Configuration change control sets out the approval stages and process for changing CI attributes or baselines. It ensures that all changes are authorized and recorded. However, ITIL Configuration Control reviews changes in the CMS to ensure the data’s integrity.

Configuration Status Accounting

Configuration Status Accounting is about recording and reporting Configuration Management data. It answers these questions:

  • What’s the proposed change?
  • What’s the approved change?
  • What modifications have we made?
  • What CIs changed and when?

Configuration Verification and Audit

Functional configuration audits/verifications ensure that Configuration Items achieve their functional and performance attributes, while physical verifications ensure that CIs conform to the requirements defined in the project documentation. In addition, the audits ensure that a CI’s information in the CMS matches the CI in the live environment.

What Is Change Management In ITIL?

What Is Change Management In ITIL_

Change Management in ITIL, as mentioned, aims to control the life cycle of changes and minimize disruptions to IT services.
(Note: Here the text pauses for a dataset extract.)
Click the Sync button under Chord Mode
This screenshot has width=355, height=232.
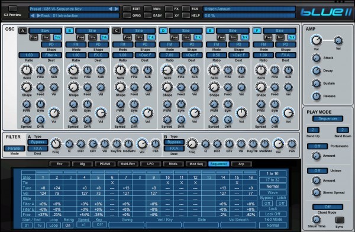pos(340,220)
Here are a few key concepts found within this process:

  • Change – A modification or removal of anything that could impact IT services or affect Configuration Items.
  • Change Model – Procedures that outline how to handle changes
  • Emergency Change – Changes that must be implemented as soon as possible
  • Request for Change – A request to implement a change includes detailed information about the change and its scope.
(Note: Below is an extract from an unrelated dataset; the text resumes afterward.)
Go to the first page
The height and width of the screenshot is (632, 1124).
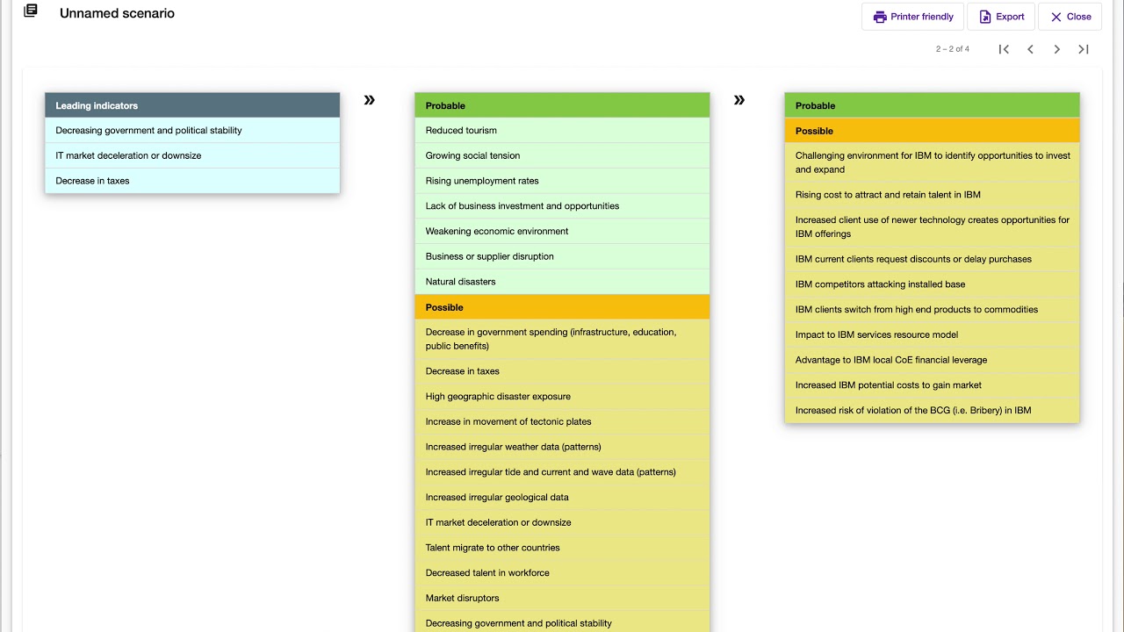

There are many more processes within ITIL Change Management:

  • Change Management Support
  • Assessment of Change Proposals
  • RFC Logging and Review
  • Assessment and Implementation of Emergency Changes
  • Change Assessment by the Change Manager
  • Change Assessment by the CAB
  • Change Scheduling and Build Authorization
  • Change Deployment Authorization
  • Minor Change Deployment
  • Post Implementation Review and Change Closure

This change management system helps organizations effectively assess, plan, implement, log, and review changes to IT services.

Difference between Change Management and Configuration Management

Change Management focuses on identifying, authorizing, rejecting, and tracking changes to a project baseline, documents, or deliverables. 
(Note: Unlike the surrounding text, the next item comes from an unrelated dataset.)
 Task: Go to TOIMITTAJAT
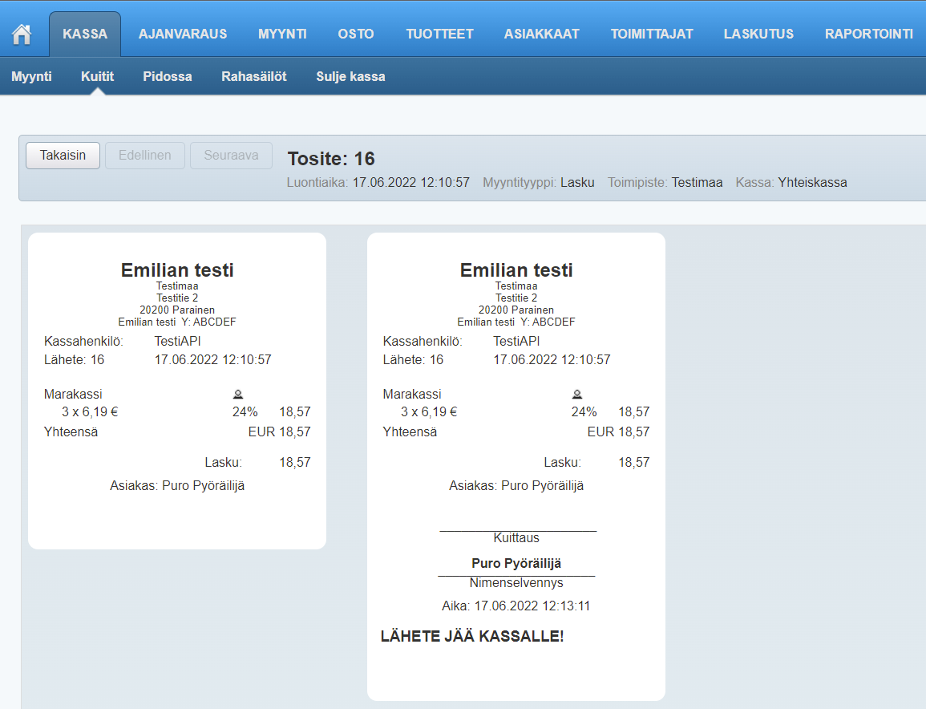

In contrast, Configuration Management deals with identifying, recording, and verifying Configuration Items, their relationships, and their attributes. However, Configuration Management activities like configuration identification support change management.

ITIL V3 vs. ITIL V4

ITIL V4 represents a departure from V3, covered here.

Here are a few key characteristics of the new version:

  • A four-dimensional model. These dimensions include organizations and people, information and technology, partners and suppliers, and value streams and processes.
  • The service value system. Elements include guiding principles, governance optimization, service value chain, and others. 
  • Management practices. There are three main categories: general management practices, service management practices, and technical management practices. Each category has a subset of processes, such as incident management, release management, and service configuration management.

The critical difference is that ITIL V4 is less prescriptive. Rather than introducing a new set of processes, it takes a different perspective on the existing processes.

According to Axelos, “ITIL 4 expands on previous versions by providing a practical and flexible basis to support organizations on their journey to the new world of digital transformation.”

Therefore, organizations already using ITIL V3 don’t need to uproot their existing procedures.

What Else Can ITIL Change Management Achieve? 

The processes covered here offer insight into the difference between ITIL Change Management and Configuration Management. For example, Change Management tracks, rejects, and approves changes to baselines, processes, and plans, while Configuration Management identifies and records the assets needed to deliver IT services.

However, ITIL is a complex set of guidelines that requires a bit of study.

It is also worth noting that ITIL may take on responsibilities that other departments handle – such as employee training or software implementation.

Therefore, IT managers should work closely with the C-suite to design ITIL processes that avoid redundancy and waste.